To turn the nanowire array into a pressure sensor, Javey tops it with a sheet of specially treated rubber whose electrical resistance changes when pressure is applied. That causes an abrupt change in the current flowing through the nanowire transistor under that spot; this change can be detected and used to measure the pressure there. The seven-­centimeter-square array contains a total of 342 such pressure-­sensitive points. The material is so resilient that it can be bent thousands of times without degrading its performance.

In addition to being extremely sensitive, the device requires relatively little power. Pressure sensors have been made with transistors before, but those devices are based on lower-­performance organic materials that impose much higher voltage requirements—10 volts, whereas the Berkeley devices can be powered by just two to three volts. Decreasing the voltage, and thus the power consumption, is particularly important for applications such as prosthetics.

Low-power flexible transistor arrays would also be promising for use in displays, says Javey; they could take the place of the heavy, fragile glass-backed arrays of silicon transistors that control the pixels in today’s displays. Future devices could use stacked nanowire arrays, one layer acting as a pressure sensor for a touch screen while another provided electronic controls for display pixels.

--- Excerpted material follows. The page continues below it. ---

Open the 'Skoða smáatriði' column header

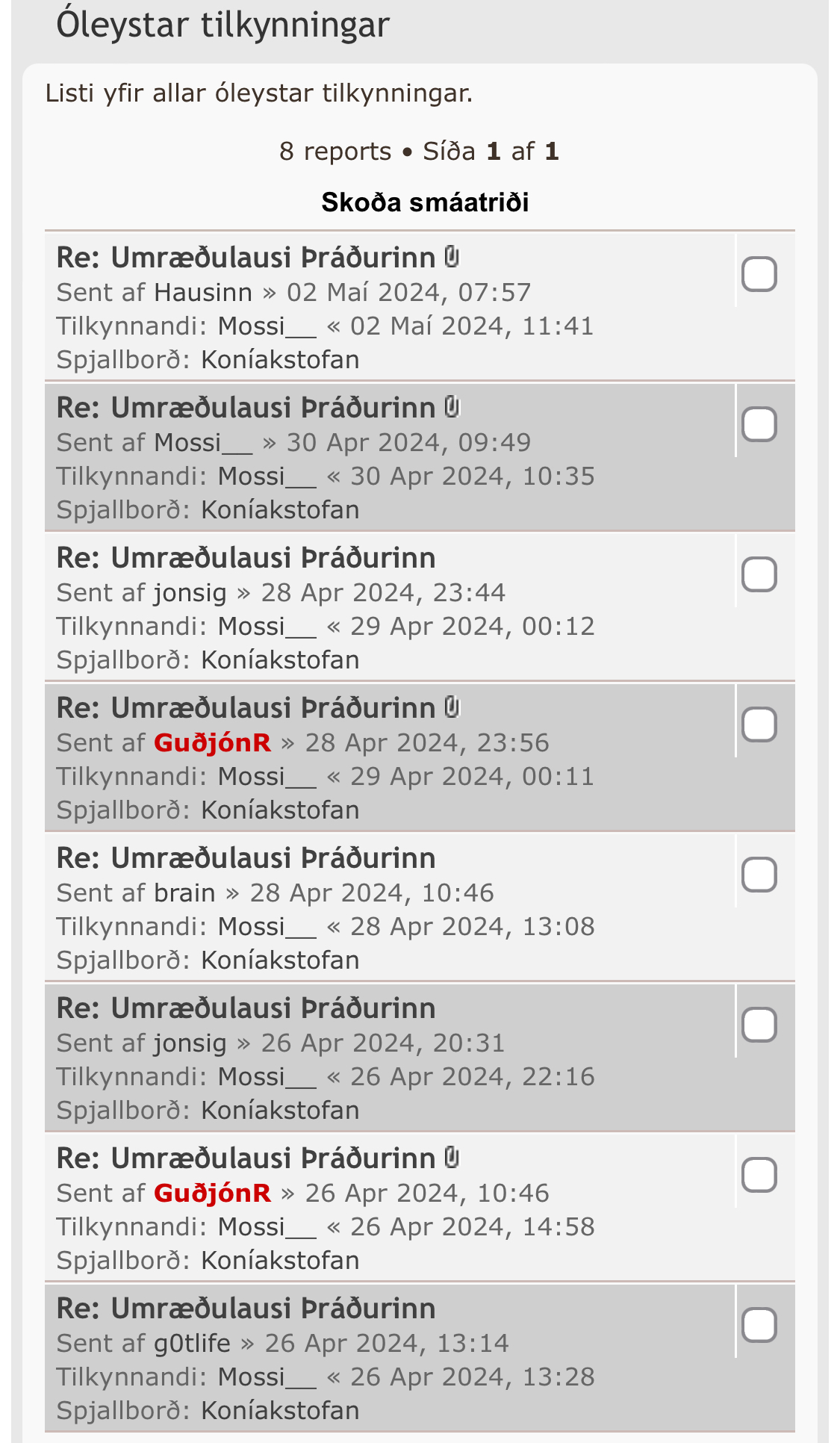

Javey’s printing method works with any type of inorganic nanowires, and he’s used it to print active materials for solar cells and light sensors. The ability to generate power, sense light and pressure, and display information might be integrated into lightweight, flexible low-power devices that have yet to be designed. But first, Javey must scale up the technology.

“Right now we’re limited by the size of our tools,” he says. Another problem is that the quality of the nanowire arrays can be inconsistent because the actual printing is done outside a clean room, using “home-built” equipment. “We want to make the process better controlled and get more uniformity with the printing,” says Javey. “If we can improve the process, we’ll transfer it to industry.” Then the technology can be incorporated into commercial products.

“For nanowire devices, this printing approach is the best in town,” says John Rogers, a professor of materials science and engineering at the University of Illinois at Urbana-Champaign. “It offers unprecedented capability at building nanowires into sophisticated devices over areas and at yields that look interesting from a practical perspective.”